⟨
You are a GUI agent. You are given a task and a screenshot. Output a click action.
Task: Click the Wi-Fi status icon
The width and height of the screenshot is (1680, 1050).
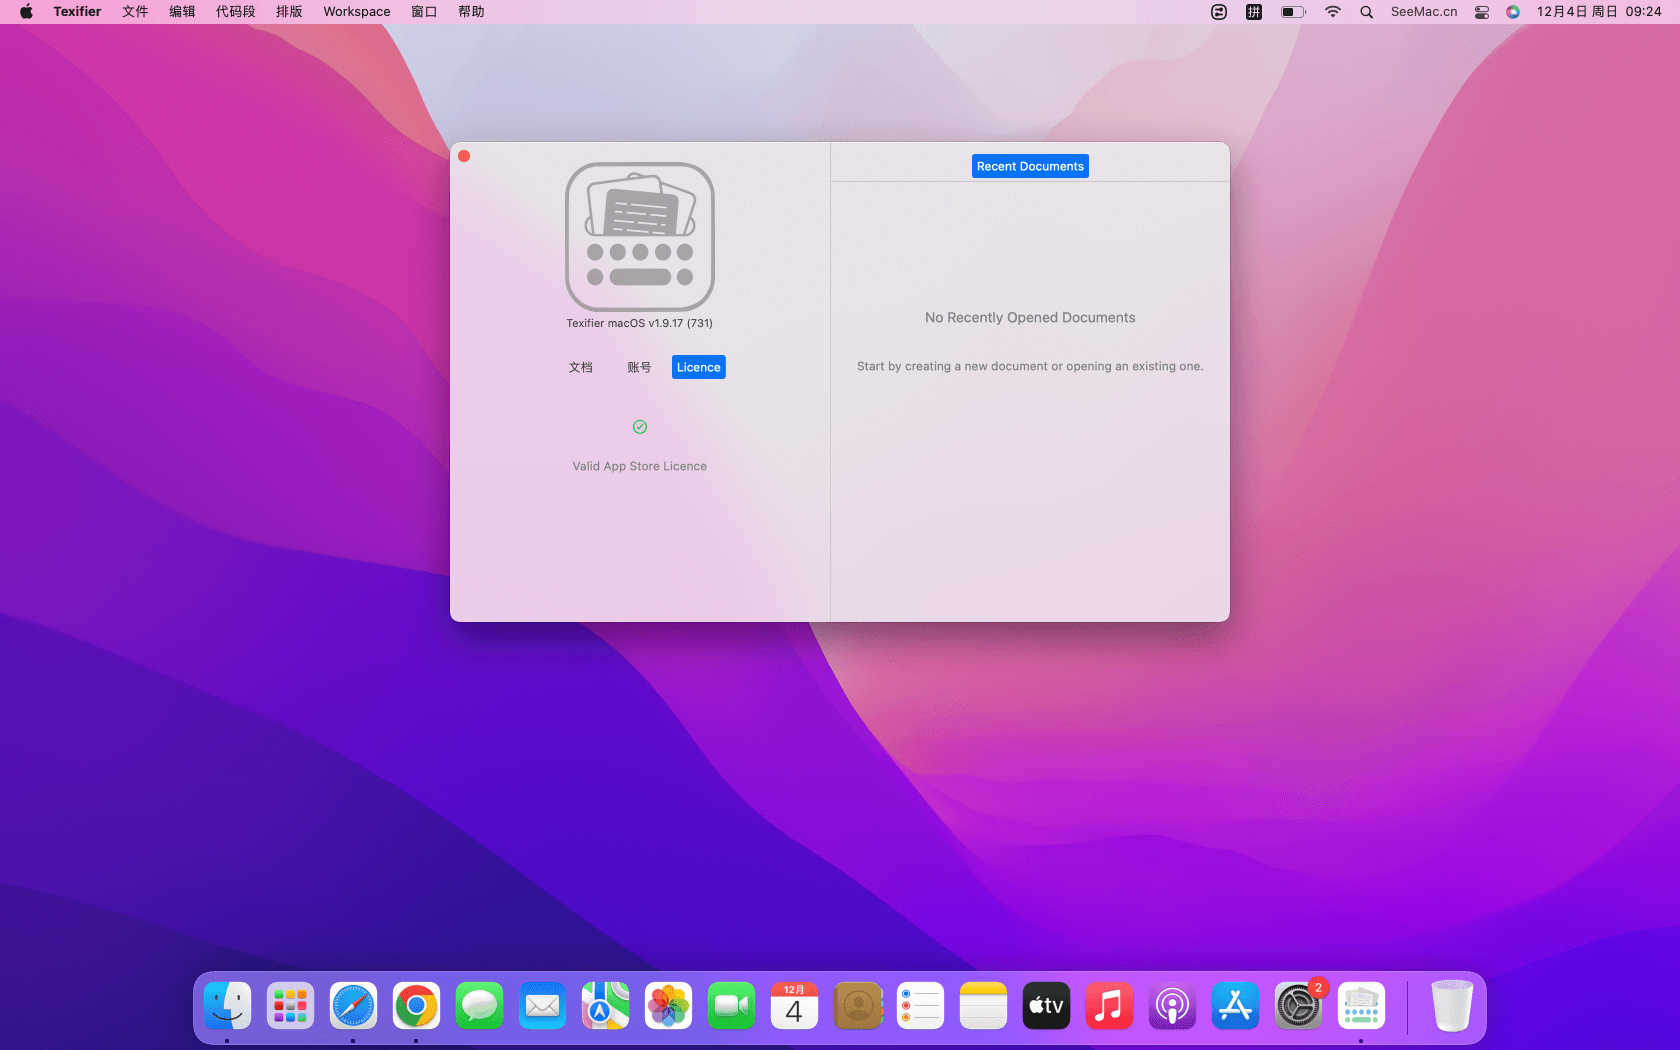tap(1332, 12)
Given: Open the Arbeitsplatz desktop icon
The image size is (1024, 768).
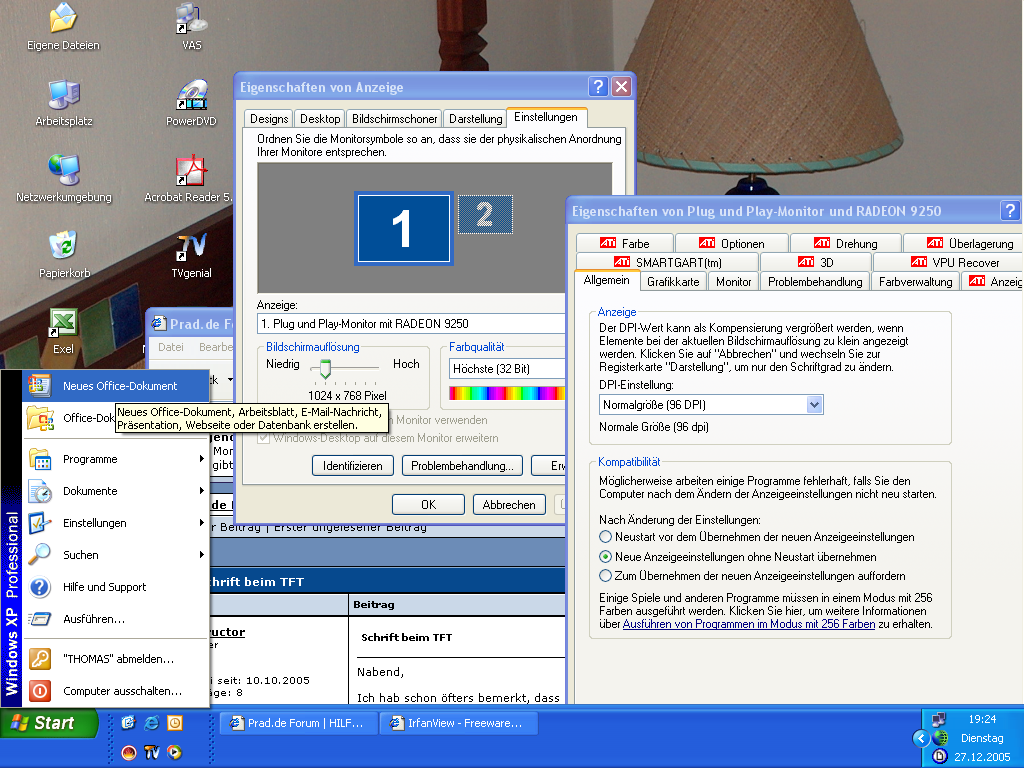Looking at the screenshot, I should (63, 95).
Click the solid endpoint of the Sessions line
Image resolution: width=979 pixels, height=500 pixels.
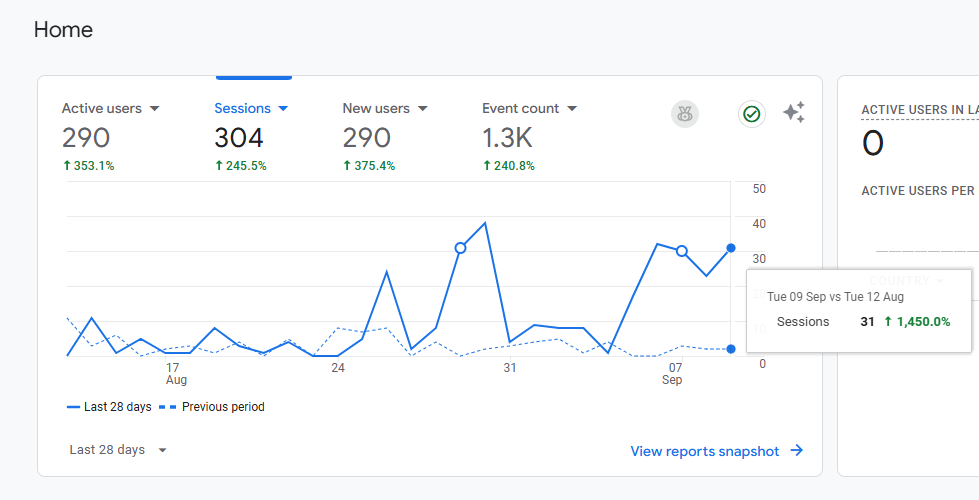tap(731, 248)
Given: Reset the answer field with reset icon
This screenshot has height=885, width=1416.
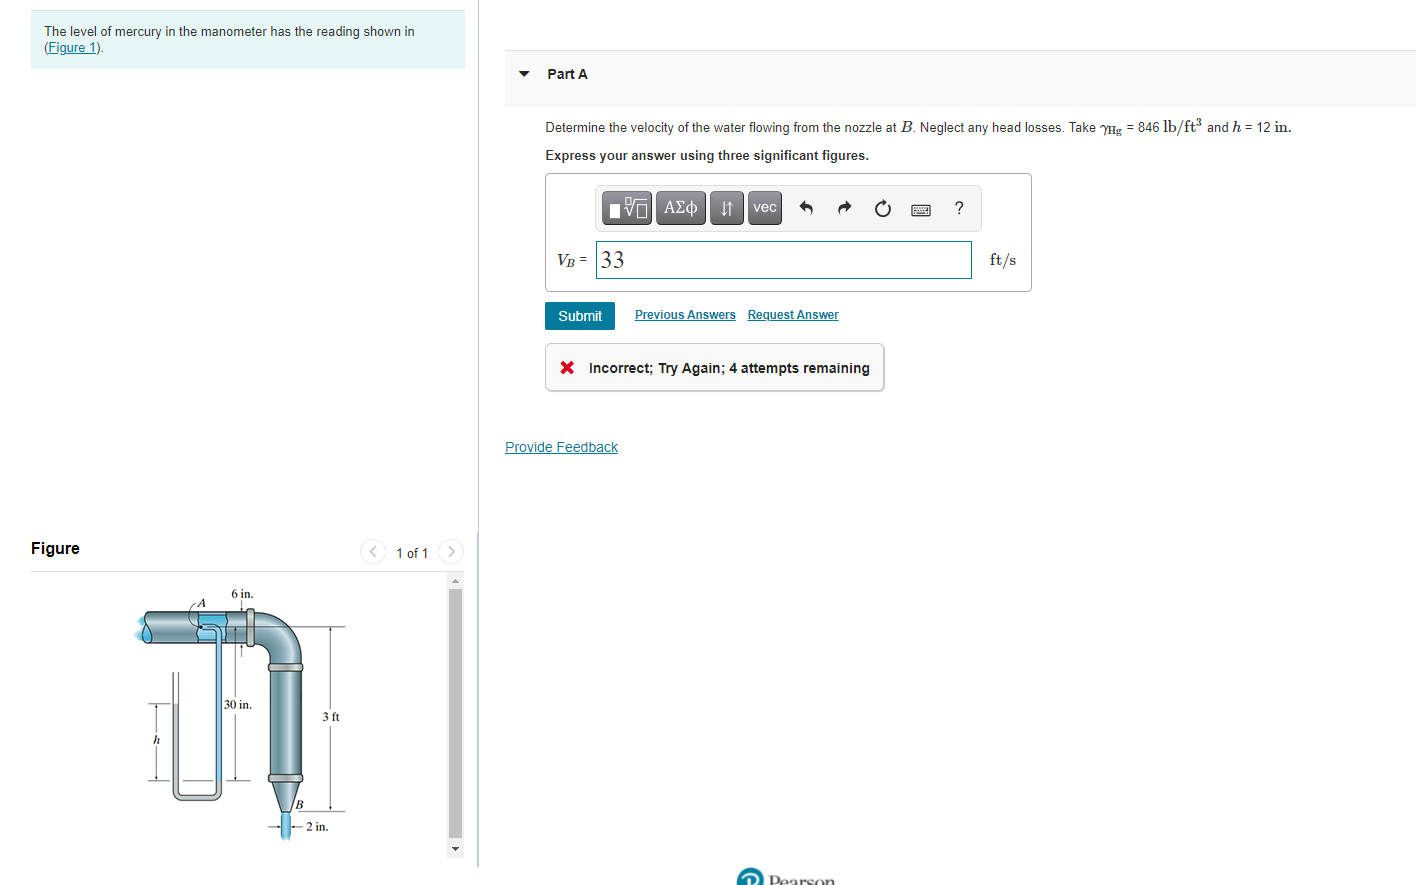Looking at the screenshot, I should 882,207.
⟩
The request
Rewrite all of the rows above, replacing "icon" with "symbol" and keeping everything else the same. Leave the pictures out.

Answer to this exercise
You are a GUI agent. You are given a task and a screenshot. Output a click action.
Task: Click the Wi-Fi status symbol
The width and height of the screenshot is (1680, 1050).
tap(1332, 12)
Given: Open the Arbeitsplatz desktop symbol
The image size is (1024, 768).
Looking at the screenshot, I should (63, 95).
Click the solid endpoint of the Sessions line
Image resolution: width=979 pixels, height=500 pixels.
tap(731, 248)
Given: Reset the answer field with reset symbol
This screenshot has height=885, width=1416.
Looking at the screenshot, I should 882,207.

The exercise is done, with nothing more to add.